Serrano someterá a voto su presidencia de la Comisión de Control de Caja Madrid si se levanta sanción a Gómez

MADRID, 17 (EUROPA PRESS)

El presidente de la Comisión de Control de Caja Madrid, Fernando Serrano, aceptó hoy introducir en el orden del día de la próxima reunión de éste órgano la posibilidad de someter a votación su cargo, siempre y cuando se encuentren presentes los 13 miembros de la comisión, es decir, si se produce el levantamiento de la sanción impuesta por la Consejería de Economía y Hacienda a Juan Gómez-Castañeda, de Izquierda Unida.

Fuentes cercanas a Serrano subrayaron, en declaraciones a Europa Press, que "no es que dimita de la Presidencia, sino que someterá su cargo a ratificación" de los miembros.

Durante la reunión que se celebró anoche, 'aguirristas' y 'gallardonistas' no volvieron a enfrentarse sobre este conflictivo punto que mantiene en vilo la comisión, después de que el 'aguirrista' Pablo Abejas aceptara abandonar el cargo a favor del consenso para dejar paso al miembro de más edad, Antonio Cámara, y que el martes pasado Serrano esgrimiera la legitimidad de su nombramiento tras el levantamiento por parte del Tribunal Superior de Justicia de Madrid de la suspensión cautelar que también pesaba sobre él.
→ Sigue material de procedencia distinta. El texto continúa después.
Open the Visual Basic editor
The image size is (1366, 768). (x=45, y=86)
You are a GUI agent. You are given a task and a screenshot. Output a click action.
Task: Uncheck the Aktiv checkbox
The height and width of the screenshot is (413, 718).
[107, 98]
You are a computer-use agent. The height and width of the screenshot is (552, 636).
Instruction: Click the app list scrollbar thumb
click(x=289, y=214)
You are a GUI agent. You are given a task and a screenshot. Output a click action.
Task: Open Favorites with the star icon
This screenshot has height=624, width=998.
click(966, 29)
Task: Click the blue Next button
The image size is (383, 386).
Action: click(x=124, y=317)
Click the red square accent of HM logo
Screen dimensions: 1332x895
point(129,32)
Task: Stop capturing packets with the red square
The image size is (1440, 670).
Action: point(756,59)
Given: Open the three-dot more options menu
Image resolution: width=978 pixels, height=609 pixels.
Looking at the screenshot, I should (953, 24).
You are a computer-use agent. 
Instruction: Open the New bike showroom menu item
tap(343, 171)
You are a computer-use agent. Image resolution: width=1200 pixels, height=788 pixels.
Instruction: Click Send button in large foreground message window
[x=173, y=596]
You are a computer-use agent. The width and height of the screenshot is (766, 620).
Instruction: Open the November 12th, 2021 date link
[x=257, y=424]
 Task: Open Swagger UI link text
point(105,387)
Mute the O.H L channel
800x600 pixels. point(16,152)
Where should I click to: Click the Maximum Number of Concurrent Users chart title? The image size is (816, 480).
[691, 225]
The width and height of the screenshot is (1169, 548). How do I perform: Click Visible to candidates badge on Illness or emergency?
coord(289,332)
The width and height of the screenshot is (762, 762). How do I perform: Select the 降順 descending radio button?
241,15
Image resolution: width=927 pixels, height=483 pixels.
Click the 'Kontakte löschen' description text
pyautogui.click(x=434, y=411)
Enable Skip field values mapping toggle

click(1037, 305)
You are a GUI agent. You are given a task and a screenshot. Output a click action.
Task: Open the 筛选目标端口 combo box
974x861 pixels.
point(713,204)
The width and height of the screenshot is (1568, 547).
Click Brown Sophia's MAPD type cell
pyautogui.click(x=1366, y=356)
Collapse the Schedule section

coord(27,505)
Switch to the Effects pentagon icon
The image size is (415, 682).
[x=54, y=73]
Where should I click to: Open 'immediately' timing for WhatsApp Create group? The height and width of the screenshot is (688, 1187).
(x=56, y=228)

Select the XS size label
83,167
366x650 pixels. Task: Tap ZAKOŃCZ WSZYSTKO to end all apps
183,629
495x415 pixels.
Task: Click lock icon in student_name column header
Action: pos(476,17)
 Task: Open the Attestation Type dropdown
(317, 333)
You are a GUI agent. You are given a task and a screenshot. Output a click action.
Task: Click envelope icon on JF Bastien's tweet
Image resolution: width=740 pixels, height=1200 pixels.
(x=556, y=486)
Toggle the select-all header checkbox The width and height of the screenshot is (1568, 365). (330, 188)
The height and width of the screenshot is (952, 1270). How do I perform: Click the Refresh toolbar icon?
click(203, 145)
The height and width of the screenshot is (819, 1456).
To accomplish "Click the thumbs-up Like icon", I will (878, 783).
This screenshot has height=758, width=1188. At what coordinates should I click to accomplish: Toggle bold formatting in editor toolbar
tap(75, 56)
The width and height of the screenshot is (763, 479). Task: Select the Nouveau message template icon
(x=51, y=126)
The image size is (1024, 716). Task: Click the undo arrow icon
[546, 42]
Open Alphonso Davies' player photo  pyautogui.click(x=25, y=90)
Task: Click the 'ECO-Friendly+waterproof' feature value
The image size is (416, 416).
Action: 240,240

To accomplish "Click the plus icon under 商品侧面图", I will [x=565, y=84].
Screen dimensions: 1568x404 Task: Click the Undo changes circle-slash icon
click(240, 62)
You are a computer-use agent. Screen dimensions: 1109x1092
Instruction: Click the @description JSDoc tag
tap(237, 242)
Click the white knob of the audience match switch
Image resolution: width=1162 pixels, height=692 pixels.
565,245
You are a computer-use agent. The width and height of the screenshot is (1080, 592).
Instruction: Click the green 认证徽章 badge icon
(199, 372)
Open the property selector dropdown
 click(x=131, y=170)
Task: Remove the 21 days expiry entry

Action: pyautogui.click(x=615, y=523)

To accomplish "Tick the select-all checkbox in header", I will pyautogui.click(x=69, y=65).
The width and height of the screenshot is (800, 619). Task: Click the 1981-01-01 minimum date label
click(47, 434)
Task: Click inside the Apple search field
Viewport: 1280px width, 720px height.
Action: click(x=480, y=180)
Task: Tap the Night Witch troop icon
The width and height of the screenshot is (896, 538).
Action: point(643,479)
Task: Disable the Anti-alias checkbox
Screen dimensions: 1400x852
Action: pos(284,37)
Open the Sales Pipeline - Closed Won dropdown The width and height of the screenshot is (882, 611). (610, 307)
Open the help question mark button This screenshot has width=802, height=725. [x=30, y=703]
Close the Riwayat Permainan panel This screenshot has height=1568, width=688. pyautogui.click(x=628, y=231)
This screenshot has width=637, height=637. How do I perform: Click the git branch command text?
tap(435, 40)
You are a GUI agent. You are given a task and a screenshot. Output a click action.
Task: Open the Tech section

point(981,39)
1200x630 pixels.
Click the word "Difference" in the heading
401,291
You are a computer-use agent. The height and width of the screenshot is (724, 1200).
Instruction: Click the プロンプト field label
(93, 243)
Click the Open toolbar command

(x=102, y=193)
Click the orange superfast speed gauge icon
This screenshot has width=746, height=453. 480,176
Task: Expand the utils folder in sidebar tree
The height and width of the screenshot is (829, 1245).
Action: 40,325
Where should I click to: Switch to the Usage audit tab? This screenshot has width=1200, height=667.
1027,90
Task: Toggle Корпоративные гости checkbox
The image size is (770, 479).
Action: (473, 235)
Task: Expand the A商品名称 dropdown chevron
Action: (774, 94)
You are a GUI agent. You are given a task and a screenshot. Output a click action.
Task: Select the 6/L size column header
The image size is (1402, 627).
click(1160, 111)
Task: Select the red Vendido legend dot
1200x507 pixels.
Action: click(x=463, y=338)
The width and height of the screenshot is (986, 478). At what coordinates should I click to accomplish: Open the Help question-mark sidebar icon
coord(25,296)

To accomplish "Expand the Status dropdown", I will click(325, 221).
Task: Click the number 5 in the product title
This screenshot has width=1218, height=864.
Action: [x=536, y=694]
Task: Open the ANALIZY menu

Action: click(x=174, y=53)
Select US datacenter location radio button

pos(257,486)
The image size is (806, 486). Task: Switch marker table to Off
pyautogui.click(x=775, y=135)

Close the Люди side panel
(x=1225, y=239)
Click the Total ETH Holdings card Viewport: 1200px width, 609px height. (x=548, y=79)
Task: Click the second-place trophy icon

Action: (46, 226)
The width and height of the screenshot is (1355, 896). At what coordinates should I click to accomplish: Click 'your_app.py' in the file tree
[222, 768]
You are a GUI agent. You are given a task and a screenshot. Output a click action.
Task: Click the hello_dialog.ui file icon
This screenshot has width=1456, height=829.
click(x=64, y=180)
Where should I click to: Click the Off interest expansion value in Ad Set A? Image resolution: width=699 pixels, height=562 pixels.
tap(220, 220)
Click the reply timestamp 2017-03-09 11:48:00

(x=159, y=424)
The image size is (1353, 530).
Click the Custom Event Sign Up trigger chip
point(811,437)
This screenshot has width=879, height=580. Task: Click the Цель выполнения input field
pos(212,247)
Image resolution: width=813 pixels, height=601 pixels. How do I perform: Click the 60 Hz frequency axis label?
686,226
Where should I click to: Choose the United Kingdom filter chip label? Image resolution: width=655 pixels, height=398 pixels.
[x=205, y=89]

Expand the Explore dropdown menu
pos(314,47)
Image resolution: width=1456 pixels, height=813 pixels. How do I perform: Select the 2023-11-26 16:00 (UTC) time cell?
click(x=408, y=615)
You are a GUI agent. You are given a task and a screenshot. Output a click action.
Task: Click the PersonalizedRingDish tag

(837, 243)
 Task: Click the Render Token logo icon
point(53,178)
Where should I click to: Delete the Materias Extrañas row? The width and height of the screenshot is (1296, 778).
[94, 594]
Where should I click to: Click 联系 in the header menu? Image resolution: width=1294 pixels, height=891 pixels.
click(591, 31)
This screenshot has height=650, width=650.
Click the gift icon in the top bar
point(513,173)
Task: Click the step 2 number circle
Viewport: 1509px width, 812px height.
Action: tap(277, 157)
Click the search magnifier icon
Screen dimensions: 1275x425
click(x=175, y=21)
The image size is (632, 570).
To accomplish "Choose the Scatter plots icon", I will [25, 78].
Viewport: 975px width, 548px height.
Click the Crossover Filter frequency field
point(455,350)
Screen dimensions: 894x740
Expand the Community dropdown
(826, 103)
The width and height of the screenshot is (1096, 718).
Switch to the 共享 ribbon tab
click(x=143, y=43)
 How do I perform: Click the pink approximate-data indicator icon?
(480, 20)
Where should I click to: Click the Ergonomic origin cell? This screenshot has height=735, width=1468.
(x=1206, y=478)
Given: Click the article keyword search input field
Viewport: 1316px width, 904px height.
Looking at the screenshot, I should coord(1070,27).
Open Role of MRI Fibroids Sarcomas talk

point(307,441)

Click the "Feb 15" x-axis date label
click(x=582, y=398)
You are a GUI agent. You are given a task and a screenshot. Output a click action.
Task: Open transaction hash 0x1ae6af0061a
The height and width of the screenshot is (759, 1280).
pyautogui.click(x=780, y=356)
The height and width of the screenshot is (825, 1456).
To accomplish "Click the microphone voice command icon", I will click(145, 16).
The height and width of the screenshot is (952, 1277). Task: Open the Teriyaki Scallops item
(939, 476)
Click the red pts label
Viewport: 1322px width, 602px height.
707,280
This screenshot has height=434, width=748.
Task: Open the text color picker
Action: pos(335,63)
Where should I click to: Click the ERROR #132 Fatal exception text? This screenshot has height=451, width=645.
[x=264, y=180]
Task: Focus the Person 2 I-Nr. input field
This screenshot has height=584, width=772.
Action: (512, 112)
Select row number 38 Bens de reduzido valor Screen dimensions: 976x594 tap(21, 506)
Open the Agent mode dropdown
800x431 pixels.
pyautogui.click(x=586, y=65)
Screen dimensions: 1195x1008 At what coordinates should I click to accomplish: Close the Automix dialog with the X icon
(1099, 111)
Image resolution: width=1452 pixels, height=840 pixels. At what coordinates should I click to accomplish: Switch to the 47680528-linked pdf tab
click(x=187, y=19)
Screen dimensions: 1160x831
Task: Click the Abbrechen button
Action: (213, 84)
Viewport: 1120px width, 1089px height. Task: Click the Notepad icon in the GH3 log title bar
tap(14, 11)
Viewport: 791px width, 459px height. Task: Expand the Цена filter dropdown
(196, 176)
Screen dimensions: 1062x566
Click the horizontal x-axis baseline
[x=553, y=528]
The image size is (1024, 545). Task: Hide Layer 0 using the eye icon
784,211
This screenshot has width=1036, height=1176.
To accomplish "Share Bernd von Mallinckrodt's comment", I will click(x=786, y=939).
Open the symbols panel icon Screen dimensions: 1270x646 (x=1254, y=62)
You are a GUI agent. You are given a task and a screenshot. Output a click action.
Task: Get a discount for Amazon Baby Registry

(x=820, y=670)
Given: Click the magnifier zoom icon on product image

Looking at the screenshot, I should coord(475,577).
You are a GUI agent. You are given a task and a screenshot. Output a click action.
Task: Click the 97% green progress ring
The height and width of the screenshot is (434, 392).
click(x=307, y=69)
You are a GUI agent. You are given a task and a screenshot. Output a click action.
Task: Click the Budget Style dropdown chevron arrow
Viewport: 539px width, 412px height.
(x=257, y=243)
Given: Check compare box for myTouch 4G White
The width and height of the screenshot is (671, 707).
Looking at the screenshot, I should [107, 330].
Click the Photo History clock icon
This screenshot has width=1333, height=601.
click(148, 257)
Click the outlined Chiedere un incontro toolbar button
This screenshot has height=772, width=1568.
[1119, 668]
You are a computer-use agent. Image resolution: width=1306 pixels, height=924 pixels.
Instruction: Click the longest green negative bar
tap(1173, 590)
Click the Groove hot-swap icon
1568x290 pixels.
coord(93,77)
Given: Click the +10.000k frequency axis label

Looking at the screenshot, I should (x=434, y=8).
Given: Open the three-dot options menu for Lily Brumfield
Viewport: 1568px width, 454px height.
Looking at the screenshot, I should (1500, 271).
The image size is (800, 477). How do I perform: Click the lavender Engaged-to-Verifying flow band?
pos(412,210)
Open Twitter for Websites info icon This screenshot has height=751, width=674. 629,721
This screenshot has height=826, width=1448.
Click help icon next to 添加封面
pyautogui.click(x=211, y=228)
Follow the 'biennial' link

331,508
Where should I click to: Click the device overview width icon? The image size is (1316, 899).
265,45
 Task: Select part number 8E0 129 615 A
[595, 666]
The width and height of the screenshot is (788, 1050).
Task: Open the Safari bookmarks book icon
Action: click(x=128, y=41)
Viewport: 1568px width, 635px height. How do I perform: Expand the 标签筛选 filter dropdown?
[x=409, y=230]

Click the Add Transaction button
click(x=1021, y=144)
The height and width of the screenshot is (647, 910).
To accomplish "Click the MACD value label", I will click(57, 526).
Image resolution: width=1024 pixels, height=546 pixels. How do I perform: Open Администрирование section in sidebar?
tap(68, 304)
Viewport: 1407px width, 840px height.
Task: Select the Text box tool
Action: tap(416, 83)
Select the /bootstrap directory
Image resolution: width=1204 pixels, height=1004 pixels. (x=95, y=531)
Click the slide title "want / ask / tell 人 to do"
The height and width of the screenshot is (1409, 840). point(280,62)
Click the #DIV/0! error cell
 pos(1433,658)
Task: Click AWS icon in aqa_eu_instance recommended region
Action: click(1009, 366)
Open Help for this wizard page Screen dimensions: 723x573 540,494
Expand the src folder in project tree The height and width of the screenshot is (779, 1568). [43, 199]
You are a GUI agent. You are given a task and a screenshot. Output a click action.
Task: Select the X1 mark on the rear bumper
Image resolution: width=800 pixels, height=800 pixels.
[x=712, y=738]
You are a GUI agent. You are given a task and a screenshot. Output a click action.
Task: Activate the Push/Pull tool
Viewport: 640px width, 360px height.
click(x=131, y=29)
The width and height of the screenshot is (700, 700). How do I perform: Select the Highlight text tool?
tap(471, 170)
La Consejería se opone en principio a reconocer como definitivo el nombramiento de Serrano como presidente en la convulsa reunión del pasado 16 de enero y le abrió un expediente sancionador por incompatibilidad con el cargo de Director del Contribuyente del Ayuntamiento de Madrid, que sigue su curso, pese a la decisión del TSJM de levantar su suspensión en el cargo.

Por otra parte, los miembros de la comisión de control escucharon la exposición del director financiero de Caja Madrid, Ildefonso Sánchez, respecto a la cuenta general de la entidad en 2008, un paso necesario antes de que se produzca la votación de la misma. Esta votación ha quedado aplazada finalmente a la próxima reunión de la comisión, que por el momento no tiene fecha.

Las cuentas de 2008 de Caja Madrid deben ser obligatoriamente aprobadas en las próximas semanas, por lo que todas las partes en conflicto han optado por aparcar por el momento sus rencillas para cumplir con este trámite.